A federal grand jury convicted Morrison last November of 23 counts of embezzlement, tax fraud, money laundering, conspiracy and other crimes involving misuse of hospital funds. Prosecutors alleged that Morrison did not turn over to the Internal Revenue Service $4.5 million in taxes withheld from hospital employees, and that Morrison embezzled hospital money to pay for a private airplane and personal debts on property.
These actions, plus the use of hospital funds to help build the strip mall outside Logan, helped push the hospital into bankruptcy in 1998, from which it has yet to emerge.
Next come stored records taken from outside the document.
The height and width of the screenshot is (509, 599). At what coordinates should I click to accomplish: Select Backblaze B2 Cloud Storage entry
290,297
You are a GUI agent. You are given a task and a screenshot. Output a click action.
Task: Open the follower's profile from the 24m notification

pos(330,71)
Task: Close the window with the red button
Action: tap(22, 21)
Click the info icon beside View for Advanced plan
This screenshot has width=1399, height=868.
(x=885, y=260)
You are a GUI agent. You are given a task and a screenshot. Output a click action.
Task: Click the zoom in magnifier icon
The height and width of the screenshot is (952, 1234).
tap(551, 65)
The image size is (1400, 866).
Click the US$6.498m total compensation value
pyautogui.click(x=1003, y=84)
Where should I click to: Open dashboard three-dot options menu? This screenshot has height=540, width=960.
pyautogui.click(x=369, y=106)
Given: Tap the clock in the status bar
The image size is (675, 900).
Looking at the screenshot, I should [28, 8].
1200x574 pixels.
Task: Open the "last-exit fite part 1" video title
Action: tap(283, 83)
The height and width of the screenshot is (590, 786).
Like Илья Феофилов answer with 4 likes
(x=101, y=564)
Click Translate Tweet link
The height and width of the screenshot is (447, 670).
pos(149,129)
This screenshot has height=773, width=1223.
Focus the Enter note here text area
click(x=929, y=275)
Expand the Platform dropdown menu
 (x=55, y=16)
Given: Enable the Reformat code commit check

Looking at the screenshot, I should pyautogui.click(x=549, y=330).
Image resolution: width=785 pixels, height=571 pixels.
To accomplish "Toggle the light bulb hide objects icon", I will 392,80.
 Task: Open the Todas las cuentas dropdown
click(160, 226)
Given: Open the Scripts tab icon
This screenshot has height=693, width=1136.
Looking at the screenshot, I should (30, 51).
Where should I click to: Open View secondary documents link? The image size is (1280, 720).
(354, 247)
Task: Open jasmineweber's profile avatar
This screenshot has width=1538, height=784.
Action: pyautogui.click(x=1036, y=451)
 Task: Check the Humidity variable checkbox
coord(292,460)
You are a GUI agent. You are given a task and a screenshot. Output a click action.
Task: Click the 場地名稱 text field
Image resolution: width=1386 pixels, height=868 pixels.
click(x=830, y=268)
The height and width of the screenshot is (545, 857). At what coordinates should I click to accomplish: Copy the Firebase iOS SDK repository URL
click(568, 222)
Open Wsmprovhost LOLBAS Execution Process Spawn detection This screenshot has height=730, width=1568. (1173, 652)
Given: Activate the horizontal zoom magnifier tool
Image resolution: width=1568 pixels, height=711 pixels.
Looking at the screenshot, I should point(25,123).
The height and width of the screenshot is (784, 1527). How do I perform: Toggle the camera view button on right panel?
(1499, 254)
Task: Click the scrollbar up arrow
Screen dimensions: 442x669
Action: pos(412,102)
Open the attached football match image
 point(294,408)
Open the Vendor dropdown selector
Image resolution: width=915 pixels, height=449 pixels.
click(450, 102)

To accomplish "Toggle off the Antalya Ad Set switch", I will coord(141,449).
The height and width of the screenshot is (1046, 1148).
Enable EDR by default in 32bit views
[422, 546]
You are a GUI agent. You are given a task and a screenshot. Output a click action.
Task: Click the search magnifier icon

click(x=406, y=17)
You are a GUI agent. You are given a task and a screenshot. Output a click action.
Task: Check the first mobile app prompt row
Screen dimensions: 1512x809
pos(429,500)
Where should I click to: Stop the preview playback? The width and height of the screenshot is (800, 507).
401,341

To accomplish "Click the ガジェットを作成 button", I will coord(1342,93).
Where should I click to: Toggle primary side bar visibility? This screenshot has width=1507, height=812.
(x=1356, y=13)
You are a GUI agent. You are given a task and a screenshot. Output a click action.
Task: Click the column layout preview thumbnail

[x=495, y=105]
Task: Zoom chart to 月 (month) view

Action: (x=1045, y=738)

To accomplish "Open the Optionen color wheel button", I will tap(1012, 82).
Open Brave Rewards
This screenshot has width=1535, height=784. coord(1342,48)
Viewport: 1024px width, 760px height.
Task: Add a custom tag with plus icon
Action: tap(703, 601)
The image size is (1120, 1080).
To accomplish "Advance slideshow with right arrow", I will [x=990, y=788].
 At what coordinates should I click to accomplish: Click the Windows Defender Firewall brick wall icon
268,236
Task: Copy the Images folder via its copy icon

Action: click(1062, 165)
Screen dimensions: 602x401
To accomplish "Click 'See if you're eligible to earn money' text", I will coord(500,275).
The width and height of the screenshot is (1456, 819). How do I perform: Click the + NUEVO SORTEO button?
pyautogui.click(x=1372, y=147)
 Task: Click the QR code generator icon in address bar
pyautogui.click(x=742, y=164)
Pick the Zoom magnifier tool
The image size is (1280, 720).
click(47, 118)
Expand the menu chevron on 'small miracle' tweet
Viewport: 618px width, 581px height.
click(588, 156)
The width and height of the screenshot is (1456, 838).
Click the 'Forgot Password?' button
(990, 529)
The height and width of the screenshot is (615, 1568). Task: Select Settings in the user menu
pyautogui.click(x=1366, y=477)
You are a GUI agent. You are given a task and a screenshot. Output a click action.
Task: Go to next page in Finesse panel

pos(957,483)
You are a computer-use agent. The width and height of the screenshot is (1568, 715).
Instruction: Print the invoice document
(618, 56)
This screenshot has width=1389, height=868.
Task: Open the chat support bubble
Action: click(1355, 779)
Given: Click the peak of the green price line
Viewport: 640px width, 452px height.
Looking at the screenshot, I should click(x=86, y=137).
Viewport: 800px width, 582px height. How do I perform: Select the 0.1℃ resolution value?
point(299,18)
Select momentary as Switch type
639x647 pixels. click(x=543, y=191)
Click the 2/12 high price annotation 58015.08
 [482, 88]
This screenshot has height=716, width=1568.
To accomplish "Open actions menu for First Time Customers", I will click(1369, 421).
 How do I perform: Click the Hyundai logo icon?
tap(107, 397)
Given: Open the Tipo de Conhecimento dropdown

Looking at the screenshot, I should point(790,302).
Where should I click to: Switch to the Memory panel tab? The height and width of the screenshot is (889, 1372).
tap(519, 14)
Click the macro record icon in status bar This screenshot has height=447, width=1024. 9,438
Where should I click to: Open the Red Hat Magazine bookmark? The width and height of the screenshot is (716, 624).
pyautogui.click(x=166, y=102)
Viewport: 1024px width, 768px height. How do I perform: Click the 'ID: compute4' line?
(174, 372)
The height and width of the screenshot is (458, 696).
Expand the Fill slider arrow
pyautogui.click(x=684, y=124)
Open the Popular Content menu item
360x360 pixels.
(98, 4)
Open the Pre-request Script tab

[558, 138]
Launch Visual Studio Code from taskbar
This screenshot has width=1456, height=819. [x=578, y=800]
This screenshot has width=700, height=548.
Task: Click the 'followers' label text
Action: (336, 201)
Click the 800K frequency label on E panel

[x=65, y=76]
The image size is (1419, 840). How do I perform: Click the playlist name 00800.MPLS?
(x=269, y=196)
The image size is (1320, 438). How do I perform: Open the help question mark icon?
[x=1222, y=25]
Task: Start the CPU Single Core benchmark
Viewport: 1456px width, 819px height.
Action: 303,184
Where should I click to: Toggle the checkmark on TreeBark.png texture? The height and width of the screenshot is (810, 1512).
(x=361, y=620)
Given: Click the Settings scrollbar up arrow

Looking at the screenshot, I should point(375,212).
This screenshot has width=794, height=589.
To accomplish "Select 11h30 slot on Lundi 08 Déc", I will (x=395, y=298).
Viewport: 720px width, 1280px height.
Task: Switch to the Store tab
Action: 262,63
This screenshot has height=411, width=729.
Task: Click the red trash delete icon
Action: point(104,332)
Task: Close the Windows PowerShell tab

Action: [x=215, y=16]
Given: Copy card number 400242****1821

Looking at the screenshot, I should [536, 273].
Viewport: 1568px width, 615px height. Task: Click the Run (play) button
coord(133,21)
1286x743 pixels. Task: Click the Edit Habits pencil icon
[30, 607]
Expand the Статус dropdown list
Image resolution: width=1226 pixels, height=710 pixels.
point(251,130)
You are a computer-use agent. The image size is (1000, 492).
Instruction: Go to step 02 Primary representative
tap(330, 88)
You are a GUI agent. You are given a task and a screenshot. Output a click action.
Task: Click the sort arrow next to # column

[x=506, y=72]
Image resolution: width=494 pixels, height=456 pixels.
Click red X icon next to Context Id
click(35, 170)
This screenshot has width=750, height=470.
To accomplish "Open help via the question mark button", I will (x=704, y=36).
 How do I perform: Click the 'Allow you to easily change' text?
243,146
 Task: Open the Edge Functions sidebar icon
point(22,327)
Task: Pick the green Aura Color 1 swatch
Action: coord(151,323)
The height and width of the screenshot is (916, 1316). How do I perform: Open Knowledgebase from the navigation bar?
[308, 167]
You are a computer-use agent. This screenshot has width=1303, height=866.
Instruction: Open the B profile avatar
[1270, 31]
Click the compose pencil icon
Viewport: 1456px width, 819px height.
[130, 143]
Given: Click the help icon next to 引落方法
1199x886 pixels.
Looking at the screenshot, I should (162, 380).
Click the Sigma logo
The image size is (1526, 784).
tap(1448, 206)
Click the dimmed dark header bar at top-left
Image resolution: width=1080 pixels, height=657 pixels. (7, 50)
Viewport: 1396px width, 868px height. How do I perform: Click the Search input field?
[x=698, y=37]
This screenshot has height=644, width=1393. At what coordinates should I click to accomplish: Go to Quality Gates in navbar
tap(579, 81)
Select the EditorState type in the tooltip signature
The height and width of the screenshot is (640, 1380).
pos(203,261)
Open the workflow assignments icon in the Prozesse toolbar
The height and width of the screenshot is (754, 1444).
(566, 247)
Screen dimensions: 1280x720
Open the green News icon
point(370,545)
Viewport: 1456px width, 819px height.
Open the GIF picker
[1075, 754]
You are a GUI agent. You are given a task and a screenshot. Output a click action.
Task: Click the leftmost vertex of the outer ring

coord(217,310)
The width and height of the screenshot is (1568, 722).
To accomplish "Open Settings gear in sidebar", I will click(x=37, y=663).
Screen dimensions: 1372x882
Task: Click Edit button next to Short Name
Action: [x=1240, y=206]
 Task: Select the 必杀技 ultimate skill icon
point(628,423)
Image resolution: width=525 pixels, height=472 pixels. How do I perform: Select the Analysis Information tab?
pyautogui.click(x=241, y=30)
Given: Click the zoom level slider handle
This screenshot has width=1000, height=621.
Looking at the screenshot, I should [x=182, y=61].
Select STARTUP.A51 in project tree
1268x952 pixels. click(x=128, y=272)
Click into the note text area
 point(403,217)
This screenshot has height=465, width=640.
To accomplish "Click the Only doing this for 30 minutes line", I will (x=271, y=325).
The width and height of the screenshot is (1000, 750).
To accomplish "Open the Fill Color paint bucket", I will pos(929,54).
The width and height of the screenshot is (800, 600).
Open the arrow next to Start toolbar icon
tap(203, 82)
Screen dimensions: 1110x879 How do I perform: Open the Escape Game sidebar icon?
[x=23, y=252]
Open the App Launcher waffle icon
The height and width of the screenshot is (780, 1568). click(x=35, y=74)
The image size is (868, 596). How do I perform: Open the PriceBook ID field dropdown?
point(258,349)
Morrison has made several claims against the hospital in the bankruptcy proceedings, which could be credited against his restitution, Smith said.
"The harm from these crimes is more than just depriving the United States of the tax revenue; the crimes are more related to the way Morrison ran the hospital and ran it into the ground," Smith said.
Morrison remains free on bond pending appeal to the 4th U.S. Circuit Court of Appeals in Richmond, Va.
Earlier this month, Donald Gene Cabell, Logan General's former credit and collections manager, was sentenced to a six-month term of electronically monitored home confinement and three years of probation for his involvement in the fraud schemes. Cabell, who pleaded guilty last November and testified against Morrison, also was ordered to pay $344,029 in restitution to the hospital within a year.